7. Dress for the Location
One of the biggest mistakes I find travelers making is dressing like a camper everywhere they go. Big cities, rural villages, and everything in between. There is a time and place for zip-off pants and hiking boots. Dressing for the location can help you stick out less like a traveler and make you feel more like yourself. For example, dressing how you would to visit your local city is more than perfect for a day in a European city. If you’re hiking the mountains or camping, then bring those zip-off pants and hiking boots. If you’re in southeast Asia, you’ll need to cover your knees and shoulders when visiting many religious sites. You don’t need to pack anything special, this can be accomplished with a light scarf or sarong.
Laundry is one of the most important topics not discussed by many long-term travelers. You may see other travelers bringing a wash line and soap. In the spirit of packing light, I would suggest otherwise unless you are camping long-term off the grid. While traveling, I found that many hostels and some hotels offered laundry services for cheap. If they didn’t, they were able to recommend a place nearby. Additionally, if you are couch surfing, most hosts are ok helping you out with laundry as long as you ask politely.
9. You Are Not Alone
Traveling long-term or solo can be a scary thought. Just know you are not alone. There are many travelers who have done this before you and many travelers around the world who are currently doing so. Not every day will be an Instagram moment and that’s ok. Additionally, it’s ok to try it out for a few weeks or months and realize that lifestyle isn’t for you. No one will think less of you if you want to come home early. Going home early is always an option available. I think many people feel the pressure to continue on a journey because they told their family, friends, or even social media about the trip. At the end of the day, your happiness is determined by you alone. Whatever you decide is ok.

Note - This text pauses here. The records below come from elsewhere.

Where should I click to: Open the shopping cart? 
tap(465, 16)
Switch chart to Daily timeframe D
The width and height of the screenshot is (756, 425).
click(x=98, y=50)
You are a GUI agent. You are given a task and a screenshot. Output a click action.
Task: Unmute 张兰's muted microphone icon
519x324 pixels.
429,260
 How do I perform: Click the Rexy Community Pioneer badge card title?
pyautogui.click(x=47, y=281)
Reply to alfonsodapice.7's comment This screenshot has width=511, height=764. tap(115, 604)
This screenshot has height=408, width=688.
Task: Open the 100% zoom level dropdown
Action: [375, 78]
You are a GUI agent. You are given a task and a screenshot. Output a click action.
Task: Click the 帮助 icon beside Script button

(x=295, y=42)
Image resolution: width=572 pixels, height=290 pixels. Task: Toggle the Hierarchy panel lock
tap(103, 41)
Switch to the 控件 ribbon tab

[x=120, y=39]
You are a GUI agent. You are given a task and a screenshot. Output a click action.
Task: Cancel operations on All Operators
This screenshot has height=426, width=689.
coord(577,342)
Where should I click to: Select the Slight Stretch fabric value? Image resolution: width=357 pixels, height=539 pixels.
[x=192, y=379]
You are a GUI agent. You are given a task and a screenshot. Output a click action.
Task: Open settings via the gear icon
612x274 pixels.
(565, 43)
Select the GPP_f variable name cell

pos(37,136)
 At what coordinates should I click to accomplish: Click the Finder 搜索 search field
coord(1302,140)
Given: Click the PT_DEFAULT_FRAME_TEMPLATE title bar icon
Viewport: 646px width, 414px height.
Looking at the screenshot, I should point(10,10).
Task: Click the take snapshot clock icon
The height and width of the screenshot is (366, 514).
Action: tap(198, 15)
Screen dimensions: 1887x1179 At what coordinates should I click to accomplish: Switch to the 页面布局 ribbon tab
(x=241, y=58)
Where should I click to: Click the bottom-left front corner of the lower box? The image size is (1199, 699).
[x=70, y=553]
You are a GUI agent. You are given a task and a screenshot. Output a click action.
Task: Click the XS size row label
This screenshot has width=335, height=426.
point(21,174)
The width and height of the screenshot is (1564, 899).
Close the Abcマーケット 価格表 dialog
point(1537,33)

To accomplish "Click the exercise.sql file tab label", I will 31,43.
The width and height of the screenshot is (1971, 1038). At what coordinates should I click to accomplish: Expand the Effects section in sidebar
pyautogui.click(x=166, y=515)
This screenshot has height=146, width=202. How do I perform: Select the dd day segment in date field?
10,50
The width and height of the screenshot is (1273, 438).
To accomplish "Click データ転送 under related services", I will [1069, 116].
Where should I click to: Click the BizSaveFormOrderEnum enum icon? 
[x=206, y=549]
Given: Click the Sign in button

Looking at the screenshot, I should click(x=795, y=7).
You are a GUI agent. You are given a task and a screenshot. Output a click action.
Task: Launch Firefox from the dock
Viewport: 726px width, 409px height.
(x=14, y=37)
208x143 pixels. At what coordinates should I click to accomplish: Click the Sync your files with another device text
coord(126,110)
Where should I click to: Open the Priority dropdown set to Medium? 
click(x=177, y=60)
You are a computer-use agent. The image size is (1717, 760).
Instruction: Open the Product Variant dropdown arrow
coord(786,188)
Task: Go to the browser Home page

10. Speak Up and Trust Your Gut
At the end of the day learning to trust my gut was the most important thing I learned from my long-term travel. No one knows you better than yourself. Learn to trust that gut feeling. Along with trusting your gut, be vocal. Don’t be afraid to have your opinions be heard. This will be helpful when negotiating for products, dealing with aggressive street vendors, and help to keep you safe along your journey.
Long-term travel is rewarding on so many levels. You will find yourself learning so much about the world around you and yourself. I hope my top ten lessons answer some of the questions you may have before starting your own journey. If you already have done some traveling, I hope you can relate to a few of the points. Happy travels!